== ACTIVITY LIST ==
1. In the passage about GitHub Copilot, what does Copilot use to find relevant code snippets?
2. Revise the passage about GitHub Copilot, starting at "2. Prompt Engineering: It" and ending at "in training data.", so that "reasoning" becomes "logical thinking".
3. Extend the passage about GitHub Copilot beyond its final sentence.

By seeing the pattern "User → JSON → User → JSON", the model creates a strong internal representation of the task. This reduces hallucinations by over 50% in complex tasks.

7. Real World Use Case: GitHub Copilot

How does GitHub Copilot actually work?

  1. Context Gathering: It doesn't just read your current file. It reads open tabs, recent imports, and uses Jaccard Similarity to find relevant code snippets.
  2. Prompt Engineering: It constructs a massive prompt with "Comment: [Your comment]\nCode:".
  3. FIM (Fill-In-Middle): It uses a special training mode where it looks at code before AND after your cursor to bridge the gap.

8. FAQ: Common Engineer Questions

Can LLMs reason?

It's debated. They can mimic reasoning via "Chain of Thought" (thinking step-by-step), but they don't have a "World Model" like humans. They are emulating logic patterns seen in training data.

== DATA LISTING ==

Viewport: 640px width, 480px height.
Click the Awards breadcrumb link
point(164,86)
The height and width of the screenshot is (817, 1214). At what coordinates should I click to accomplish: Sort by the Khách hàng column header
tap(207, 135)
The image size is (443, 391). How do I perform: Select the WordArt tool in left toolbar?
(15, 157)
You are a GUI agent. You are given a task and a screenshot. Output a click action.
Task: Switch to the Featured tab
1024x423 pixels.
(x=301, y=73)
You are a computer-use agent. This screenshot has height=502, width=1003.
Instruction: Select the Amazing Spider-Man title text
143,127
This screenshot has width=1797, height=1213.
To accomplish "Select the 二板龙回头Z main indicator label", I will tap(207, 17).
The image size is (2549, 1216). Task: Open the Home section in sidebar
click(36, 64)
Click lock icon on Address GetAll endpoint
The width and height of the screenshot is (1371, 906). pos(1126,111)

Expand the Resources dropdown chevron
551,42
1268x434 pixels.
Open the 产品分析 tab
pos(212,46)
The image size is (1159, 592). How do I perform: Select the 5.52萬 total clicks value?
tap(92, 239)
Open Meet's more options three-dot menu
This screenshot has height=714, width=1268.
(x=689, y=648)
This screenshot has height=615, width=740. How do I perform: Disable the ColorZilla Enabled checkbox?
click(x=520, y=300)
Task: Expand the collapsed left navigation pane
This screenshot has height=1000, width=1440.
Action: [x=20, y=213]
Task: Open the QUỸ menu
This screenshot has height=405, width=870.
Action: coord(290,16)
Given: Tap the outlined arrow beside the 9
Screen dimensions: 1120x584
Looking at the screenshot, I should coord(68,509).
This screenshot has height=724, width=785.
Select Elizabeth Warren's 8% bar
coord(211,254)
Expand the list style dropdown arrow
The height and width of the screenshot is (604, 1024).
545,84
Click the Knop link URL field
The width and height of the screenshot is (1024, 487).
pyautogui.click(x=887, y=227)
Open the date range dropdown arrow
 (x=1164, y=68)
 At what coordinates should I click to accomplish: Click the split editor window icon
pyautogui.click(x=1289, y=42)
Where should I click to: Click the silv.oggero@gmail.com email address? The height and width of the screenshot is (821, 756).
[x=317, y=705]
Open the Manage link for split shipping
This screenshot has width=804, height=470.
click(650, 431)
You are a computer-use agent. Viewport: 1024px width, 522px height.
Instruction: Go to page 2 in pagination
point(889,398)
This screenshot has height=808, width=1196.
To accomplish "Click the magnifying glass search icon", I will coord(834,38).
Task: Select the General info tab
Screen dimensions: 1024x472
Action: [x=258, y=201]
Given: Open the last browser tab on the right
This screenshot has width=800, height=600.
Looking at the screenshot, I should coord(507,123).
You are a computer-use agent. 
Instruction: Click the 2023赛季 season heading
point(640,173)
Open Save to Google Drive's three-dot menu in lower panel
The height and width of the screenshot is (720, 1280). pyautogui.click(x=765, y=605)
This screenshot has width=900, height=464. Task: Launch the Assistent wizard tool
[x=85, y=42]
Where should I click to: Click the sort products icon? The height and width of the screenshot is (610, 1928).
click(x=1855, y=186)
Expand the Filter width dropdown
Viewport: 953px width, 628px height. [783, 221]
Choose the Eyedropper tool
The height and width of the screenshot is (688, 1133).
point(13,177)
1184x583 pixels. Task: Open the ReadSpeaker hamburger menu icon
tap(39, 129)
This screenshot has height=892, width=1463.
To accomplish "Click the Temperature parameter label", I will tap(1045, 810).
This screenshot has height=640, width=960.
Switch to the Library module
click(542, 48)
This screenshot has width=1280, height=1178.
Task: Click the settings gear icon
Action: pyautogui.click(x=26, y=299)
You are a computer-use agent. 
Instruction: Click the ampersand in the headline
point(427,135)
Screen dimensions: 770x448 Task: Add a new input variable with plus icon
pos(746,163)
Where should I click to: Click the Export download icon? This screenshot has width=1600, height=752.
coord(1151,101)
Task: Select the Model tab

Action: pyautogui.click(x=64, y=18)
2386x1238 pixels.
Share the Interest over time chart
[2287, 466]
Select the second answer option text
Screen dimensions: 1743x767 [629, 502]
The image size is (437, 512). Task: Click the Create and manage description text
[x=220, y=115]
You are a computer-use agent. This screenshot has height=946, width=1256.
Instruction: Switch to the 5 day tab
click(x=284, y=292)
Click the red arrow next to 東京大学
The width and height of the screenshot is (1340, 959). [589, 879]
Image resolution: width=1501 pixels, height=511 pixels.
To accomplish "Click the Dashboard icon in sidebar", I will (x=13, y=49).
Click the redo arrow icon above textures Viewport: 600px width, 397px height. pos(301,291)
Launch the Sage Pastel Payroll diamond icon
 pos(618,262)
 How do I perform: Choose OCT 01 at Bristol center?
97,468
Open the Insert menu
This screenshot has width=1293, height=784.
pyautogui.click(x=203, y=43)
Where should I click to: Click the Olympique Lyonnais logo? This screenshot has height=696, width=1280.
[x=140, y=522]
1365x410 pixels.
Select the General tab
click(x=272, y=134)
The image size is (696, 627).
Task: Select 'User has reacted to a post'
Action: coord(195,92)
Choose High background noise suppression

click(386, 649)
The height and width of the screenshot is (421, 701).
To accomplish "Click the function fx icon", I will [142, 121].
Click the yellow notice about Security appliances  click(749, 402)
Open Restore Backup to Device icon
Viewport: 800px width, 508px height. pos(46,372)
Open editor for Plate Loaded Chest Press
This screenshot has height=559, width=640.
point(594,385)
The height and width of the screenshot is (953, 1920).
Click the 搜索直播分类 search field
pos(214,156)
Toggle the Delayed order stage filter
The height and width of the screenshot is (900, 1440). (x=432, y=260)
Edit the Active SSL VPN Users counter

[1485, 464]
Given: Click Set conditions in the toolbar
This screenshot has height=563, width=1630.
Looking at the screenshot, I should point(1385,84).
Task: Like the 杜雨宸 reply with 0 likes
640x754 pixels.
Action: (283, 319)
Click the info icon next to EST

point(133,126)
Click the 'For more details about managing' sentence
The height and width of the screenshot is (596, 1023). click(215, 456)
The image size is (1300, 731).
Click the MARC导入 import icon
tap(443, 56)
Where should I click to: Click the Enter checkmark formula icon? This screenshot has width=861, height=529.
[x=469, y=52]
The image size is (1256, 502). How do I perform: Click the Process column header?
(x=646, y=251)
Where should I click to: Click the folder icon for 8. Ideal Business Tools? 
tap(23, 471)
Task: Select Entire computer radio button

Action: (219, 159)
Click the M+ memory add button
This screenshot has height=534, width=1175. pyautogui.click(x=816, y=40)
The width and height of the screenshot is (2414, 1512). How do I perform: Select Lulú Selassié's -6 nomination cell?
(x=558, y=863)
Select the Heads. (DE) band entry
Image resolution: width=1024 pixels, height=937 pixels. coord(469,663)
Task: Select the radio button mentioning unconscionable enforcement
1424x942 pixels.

== RESULTS ==
1. Jaccard Similarity

2.
2. Prompt Engineering: It constructs a massive prompt with "Comment: [Your comment]\nCode:".
  3. FIM (Fill-In-Middle): It uses a special training mode where it looks at code before AND after your cursor to bridge the gap.

8. FAQ: Common Engineer Questions

Can LLMs reason?

It's debated. They can mimic logical thinking via "Chain of Thought" (thinking step-by-step), but they don't have a "World Model" like humans. They are emulating logic patterns seen in training data.

3.
Why do they hallucinate?

Because they are designed to complete patterns, not be factual. If the most statistically probable completion to "Who is the CEO of [FakeCompany]?" is a generic name like "John Smith", it will say it with confidence.

9. Conclusion

LLMs are a new computing primitive. Just like the Database or the Microservice, they have specific strengths and weaknesses. Mastering them requires moving beyond the hype and understanding the underlying vectors, tokens, and probabilities.